Joshua Darren Hare (born 12 August 1994) is an English professional footballer who plays as a defender for Dagenham & Redbridge.

Career
Hare signed his first professional contract with Gillingham in November 2012. He signed a one-year contract with the "Gills" in May 2014, but found first-team football hard to come by and was sent on an initial one-month loan to Conference South side Eastbourne Borough. His loan was extended to 10 January but on 5 January the loan was cut short.

On 8 July 2016, having left Gillingham, Hare signed for Eastbourne Borough.

Bristol Rovers
On 12 June 2019, Hare signed for Bristol Rovers on a free transfer following the expiry of his contract at Eastleigh.

After making an impressive start to the season, Hare suffered an injury and had to be stretchered off in a league match against Gillingham on 17 September.
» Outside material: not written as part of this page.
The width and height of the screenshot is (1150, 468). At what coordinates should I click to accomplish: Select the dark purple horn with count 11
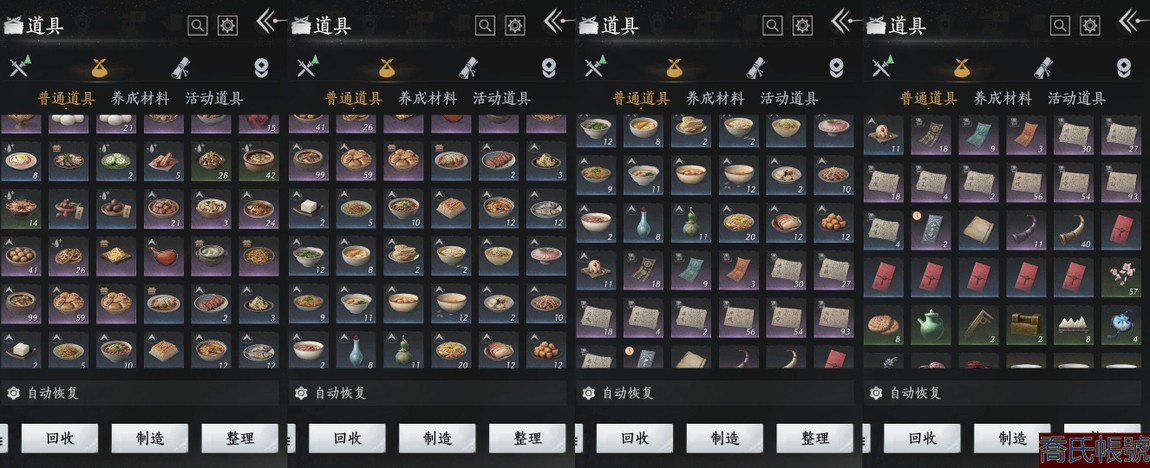[x=1026, y=228]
He returned to first-team action on 7 March 2020 in a 3–1 defeat to Southend United and featured three days later in a 2–0 win against Sunderland, the last match before the league's abandonment.

He scored his first goal for the club on 18 November 2020, scoring a 90th-minute winner in a 4–3 victory over Chelsea U21 in the final match of the group stage of the EFL Trophy, with Hare's goal seeing the Gas qualify for the knockout stages.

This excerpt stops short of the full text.